"Rustam" fled Uzbekistan six years ago for what he thought was a safe haven, Norway. Now the 26-year-old says he’s in danger of being deported back to Uzbekistan, where he could face imprisonment, torture and maybe worse.
Known to us only by his pseudonym, lest his family in Uzbekistan face reprisals, Rustam has been has been held in a detention center in Oslo since June 12. On that day Norwegian authorities rejected his third plea for asylum, he has told Danish journalist Michael Andersen.
Andersen – who has long covered human rights abuses in Uzbekistan – reports that Rustam fled Uzbekistan in 2006 after he was imprisoned and tortured for starting an NGO called “Movement for Freedom” to protest the use of child slave labor in the Uzbek cotton harvest.
In Norway, Rustam says he has been working as the Webmaster for an opposition site, Jarayon, run by prominent dissident-in-exile Mutabar Tadjibaeva. Tadjibaeva, who has lived in France since 2008, confirms she has employed Rustam since August 2010 and says she has hundreds of emails to prove it. She is incredulous that the Norwegian authorities rejected Rustam’s case and worries that Rustam’s links to her and her website mean certain jail and torture if he sent back.
Andersen, the Danish journalist, told EurasiaNet.org he is concerned not only for the health of Rustam, but for his life, and says the West is too eager to look the other way.
“There is a much wider perspective to this,” Andersen said. “In Uzbekistan, this young man defended children's right not to work as slaves for a brutal and corrupt government. And he was chucked in prison for this. He has worked for us in the West to know more about this terrible regime. And I am afraid that instead we are closing our eyes and ears. And he will soon be returned to this brutal regime he fled, a regime we know – this is fact, not guesses – has imprisoned and tortured thousands of innocent people.”
Rustam’s case is no anomaly. Last month, the UN Committee Against Torture reprimanded Kazakhstan for extraditing 29 asylum seekers back to Uzbekistan in 2010. The Committee ruled that their extradition violated the UN’s Conventions against Torture, since the men would likely be subject to torture upon returning to Uzbekistan.
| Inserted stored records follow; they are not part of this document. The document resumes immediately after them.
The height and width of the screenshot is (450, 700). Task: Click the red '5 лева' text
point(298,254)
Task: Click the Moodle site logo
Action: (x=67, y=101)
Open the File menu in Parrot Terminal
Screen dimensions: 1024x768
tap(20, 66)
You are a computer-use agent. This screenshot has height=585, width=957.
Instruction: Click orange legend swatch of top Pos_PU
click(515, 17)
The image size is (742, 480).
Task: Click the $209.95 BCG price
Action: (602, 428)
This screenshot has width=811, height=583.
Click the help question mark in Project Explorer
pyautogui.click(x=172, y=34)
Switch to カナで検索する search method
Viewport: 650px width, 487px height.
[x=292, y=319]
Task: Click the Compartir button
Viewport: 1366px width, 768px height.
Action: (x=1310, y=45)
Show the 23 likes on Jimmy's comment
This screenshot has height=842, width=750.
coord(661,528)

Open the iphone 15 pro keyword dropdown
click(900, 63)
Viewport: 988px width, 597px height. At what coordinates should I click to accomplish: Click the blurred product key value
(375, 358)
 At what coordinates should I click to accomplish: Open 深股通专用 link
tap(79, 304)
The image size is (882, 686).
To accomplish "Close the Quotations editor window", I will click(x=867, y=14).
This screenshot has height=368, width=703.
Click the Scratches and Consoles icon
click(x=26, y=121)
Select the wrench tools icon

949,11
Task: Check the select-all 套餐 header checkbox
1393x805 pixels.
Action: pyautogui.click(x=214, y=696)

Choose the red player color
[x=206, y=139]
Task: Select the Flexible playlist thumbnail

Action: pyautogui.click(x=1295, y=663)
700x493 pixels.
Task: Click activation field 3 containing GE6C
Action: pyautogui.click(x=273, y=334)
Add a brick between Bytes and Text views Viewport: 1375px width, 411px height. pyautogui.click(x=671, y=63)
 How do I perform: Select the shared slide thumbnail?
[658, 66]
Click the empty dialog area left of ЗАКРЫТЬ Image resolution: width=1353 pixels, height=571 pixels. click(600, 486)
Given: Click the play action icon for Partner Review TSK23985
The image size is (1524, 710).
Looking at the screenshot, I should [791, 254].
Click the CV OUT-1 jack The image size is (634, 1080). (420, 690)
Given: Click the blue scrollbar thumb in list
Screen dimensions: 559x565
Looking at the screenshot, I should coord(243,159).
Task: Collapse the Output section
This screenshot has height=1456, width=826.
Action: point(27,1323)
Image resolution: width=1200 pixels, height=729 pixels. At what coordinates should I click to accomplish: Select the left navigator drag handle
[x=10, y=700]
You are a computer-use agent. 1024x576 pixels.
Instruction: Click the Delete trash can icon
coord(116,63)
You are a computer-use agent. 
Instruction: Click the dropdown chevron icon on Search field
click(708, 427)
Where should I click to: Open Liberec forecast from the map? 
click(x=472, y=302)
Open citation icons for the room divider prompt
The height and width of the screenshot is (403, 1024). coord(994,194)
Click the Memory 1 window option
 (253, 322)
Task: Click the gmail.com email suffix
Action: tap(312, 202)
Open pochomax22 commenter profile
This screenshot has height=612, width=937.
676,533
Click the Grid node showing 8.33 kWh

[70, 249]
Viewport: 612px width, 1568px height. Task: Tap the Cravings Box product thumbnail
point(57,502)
Moreover, in 2011, Nadejda Atayeva, head of the Association for Human Rights in Central Asia, writes that an Uzbek family was deported from Norway, where they had sought asylum for religious persecution. Upon landing in Tashkent, the mother was detained and her laptop confiscated, though she was later released.
Tadjibaeva and Rustam hope that the UN’s recent criticism of Kazakhstan will help Norway reconsider.
Authorities in Oslo told EurasiaNet.org they are unable to comment on the case without Rustam’s written permission.